# What the exercise asks
Go through the listing beneath this task and return every line that carries the string "Account".

************

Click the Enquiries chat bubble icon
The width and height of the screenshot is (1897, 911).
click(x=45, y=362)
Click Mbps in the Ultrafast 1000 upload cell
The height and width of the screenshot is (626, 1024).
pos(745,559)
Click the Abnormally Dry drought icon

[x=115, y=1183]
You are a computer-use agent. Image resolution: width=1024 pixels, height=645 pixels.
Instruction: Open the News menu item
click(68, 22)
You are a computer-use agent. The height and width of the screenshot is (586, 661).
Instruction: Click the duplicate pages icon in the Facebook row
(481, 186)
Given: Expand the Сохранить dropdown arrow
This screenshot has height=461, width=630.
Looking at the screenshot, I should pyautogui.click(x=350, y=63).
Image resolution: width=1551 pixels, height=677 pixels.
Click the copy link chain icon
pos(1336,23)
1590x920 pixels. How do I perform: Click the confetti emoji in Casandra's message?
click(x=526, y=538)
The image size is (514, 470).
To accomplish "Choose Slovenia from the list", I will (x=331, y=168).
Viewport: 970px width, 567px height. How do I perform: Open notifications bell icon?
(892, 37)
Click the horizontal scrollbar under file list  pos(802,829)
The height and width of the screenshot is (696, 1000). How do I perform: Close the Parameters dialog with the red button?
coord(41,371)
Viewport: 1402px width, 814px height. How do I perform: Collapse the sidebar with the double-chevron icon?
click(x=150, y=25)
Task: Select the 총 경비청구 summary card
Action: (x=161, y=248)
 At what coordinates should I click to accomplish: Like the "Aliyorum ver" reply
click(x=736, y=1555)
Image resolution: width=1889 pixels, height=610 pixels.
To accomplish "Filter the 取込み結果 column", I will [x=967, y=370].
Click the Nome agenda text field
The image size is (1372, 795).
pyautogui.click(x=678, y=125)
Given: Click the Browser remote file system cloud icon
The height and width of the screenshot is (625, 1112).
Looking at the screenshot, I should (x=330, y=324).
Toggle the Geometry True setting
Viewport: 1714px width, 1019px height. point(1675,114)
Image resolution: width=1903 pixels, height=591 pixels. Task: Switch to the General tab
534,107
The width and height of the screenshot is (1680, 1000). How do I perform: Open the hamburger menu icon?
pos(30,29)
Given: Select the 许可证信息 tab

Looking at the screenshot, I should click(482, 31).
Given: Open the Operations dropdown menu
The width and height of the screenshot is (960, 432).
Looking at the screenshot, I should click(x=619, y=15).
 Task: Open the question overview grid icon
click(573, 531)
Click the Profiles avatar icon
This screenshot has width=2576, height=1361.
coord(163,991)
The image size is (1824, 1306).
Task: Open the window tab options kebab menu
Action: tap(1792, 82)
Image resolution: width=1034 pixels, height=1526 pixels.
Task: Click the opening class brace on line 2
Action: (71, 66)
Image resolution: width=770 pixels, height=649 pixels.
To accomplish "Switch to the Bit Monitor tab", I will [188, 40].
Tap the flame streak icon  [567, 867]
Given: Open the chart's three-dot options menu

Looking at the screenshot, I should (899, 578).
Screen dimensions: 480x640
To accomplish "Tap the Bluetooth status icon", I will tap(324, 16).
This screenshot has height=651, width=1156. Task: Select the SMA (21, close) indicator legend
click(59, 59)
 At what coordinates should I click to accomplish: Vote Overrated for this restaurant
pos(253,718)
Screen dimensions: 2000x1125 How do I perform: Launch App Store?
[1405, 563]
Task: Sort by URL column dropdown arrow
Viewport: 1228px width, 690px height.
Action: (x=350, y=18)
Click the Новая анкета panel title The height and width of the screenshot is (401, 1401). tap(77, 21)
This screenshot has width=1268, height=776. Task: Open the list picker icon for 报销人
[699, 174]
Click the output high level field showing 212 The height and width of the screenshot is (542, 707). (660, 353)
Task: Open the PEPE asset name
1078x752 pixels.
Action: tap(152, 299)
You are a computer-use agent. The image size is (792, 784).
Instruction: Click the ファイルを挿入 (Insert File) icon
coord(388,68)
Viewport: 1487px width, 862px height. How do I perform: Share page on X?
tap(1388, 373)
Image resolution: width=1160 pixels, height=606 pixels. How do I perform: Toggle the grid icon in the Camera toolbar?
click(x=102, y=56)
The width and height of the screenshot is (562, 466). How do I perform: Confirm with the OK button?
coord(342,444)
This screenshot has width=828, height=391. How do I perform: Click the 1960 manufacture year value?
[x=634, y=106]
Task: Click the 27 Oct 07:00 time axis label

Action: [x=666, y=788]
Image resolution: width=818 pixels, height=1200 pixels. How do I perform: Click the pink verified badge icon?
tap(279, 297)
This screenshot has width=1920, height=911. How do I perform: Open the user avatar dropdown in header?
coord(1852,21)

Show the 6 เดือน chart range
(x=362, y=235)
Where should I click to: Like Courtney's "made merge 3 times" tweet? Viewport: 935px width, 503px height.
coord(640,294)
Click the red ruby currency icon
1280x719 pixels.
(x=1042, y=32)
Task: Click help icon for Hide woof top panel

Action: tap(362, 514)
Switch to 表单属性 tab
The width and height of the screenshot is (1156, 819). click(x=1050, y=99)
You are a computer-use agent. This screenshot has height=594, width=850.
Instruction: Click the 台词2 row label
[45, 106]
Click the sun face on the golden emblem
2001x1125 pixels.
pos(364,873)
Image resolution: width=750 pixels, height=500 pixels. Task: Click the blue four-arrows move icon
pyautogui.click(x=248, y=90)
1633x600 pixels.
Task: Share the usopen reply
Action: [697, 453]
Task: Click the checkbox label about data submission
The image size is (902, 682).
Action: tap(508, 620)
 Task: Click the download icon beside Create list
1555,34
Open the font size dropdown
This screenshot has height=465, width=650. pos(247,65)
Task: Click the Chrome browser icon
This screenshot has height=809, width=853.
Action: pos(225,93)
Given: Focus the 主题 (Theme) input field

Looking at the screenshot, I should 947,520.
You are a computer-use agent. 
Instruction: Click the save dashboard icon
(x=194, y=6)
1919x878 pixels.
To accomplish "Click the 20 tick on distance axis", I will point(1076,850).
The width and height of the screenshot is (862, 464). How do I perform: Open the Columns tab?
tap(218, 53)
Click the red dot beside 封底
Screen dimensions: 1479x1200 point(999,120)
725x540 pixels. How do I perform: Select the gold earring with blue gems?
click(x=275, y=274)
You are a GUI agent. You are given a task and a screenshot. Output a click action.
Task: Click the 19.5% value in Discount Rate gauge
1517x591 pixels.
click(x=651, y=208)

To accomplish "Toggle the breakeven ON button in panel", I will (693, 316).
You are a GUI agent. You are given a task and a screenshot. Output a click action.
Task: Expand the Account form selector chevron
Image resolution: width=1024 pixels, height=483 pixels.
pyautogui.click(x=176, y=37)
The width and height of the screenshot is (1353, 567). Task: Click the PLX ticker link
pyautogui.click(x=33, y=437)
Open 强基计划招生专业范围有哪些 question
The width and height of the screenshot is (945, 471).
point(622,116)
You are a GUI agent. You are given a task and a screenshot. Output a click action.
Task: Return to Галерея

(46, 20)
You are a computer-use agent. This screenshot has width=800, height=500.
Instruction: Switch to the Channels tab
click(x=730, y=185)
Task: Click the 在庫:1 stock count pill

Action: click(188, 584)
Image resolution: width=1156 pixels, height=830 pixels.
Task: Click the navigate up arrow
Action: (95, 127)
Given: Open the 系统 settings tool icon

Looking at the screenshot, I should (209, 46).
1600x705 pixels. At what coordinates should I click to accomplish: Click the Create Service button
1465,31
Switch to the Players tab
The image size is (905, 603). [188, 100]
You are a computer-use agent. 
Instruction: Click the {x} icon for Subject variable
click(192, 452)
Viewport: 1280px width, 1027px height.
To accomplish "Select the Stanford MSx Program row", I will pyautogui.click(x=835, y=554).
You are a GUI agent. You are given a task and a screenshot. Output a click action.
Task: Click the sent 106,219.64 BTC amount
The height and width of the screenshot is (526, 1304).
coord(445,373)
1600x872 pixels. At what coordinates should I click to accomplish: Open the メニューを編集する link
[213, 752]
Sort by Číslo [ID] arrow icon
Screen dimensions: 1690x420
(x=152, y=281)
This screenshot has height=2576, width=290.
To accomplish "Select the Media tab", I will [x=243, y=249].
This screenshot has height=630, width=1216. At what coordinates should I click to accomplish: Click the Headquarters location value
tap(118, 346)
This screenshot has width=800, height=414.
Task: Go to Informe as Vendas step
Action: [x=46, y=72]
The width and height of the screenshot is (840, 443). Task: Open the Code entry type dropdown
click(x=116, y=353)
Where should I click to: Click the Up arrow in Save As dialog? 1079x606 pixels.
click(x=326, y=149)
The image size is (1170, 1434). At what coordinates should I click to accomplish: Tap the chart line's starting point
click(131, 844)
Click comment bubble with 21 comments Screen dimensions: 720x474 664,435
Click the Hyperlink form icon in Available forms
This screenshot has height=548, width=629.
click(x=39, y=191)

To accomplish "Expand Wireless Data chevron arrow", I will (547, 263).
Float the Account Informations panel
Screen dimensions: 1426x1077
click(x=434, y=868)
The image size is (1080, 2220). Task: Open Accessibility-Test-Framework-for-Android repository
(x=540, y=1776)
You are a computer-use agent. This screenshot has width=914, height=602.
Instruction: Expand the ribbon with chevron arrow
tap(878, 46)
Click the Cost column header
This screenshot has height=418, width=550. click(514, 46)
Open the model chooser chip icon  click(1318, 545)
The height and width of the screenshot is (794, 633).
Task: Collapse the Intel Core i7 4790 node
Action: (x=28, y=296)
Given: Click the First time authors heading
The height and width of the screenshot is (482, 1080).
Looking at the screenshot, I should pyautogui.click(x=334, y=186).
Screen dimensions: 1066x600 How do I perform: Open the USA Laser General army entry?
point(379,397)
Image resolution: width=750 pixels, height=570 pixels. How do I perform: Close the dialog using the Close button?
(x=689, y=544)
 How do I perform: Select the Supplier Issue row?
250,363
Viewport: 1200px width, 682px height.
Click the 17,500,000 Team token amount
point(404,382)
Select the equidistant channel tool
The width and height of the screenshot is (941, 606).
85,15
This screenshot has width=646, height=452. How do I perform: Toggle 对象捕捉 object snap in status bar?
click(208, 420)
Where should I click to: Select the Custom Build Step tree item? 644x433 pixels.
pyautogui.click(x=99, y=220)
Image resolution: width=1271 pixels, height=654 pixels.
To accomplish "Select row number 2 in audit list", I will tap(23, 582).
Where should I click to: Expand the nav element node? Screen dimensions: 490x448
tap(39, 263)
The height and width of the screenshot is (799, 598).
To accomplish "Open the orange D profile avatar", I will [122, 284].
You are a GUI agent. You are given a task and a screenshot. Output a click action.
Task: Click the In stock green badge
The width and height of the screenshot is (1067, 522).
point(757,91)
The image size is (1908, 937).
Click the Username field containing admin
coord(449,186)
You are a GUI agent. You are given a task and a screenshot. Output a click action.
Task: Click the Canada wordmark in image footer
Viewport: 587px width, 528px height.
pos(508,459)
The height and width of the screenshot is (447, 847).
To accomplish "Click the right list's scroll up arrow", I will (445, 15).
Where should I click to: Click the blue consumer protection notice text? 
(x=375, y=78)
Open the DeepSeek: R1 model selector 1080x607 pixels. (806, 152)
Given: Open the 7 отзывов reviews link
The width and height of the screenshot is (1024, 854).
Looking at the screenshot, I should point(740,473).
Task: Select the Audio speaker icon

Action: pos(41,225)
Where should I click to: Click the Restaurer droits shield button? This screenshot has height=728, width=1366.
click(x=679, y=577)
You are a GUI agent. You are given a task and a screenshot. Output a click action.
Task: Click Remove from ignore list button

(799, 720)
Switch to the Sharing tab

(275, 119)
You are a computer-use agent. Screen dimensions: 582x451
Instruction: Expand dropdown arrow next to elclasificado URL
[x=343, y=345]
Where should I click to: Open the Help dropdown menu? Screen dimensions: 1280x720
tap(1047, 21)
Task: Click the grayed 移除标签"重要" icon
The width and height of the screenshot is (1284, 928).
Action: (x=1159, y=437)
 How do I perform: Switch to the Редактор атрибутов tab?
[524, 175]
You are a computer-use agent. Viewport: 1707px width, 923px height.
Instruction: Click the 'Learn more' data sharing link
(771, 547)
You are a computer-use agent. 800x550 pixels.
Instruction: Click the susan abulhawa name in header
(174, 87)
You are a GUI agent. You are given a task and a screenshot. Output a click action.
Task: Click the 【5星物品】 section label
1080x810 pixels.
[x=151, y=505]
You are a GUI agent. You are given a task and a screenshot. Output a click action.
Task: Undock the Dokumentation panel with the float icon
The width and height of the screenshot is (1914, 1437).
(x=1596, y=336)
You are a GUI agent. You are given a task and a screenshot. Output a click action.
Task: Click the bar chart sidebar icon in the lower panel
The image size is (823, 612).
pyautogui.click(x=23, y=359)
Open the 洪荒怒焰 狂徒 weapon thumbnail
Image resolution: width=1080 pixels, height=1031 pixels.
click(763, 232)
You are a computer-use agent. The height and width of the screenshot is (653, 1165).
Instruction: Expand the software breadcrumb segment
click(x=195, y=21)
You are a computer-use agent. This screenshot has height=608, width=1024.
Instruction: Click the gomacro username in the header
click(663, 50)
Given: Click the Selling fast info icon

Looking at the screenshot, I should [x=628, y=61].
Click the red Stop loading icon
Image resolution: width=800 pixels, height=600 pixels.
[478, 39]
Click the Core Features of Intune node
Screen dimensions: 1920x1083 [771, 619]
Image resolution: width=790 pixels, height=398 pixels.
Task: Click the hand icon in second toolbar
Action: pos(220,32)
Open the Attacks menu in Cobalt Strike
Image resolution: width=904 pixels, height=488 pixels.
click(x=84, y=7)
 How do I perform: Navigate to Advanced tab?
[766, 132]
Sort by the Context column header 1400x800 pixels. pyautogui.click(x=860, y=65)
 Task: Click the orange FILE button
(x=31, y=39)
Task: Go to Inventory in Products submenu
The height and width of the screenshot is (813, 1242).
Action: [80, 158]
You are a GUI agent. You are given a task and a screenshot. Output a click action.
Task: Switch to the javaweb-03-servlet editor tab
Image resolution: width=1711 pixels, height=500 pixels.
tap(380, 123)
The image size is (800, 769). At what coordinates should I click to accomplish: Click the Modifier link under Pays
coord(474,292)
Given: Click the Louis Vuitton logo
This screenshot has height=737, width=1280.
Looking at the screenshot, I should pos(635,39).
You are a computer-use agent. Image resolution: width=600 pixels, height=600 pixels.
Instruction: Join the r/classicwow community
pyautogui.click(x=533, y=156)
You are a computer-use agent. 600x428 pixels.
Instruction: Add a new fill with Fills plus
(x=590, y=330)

************

# Answer for this exercise
Task: Expand the Account form selector chevron
Float the Account Informations panel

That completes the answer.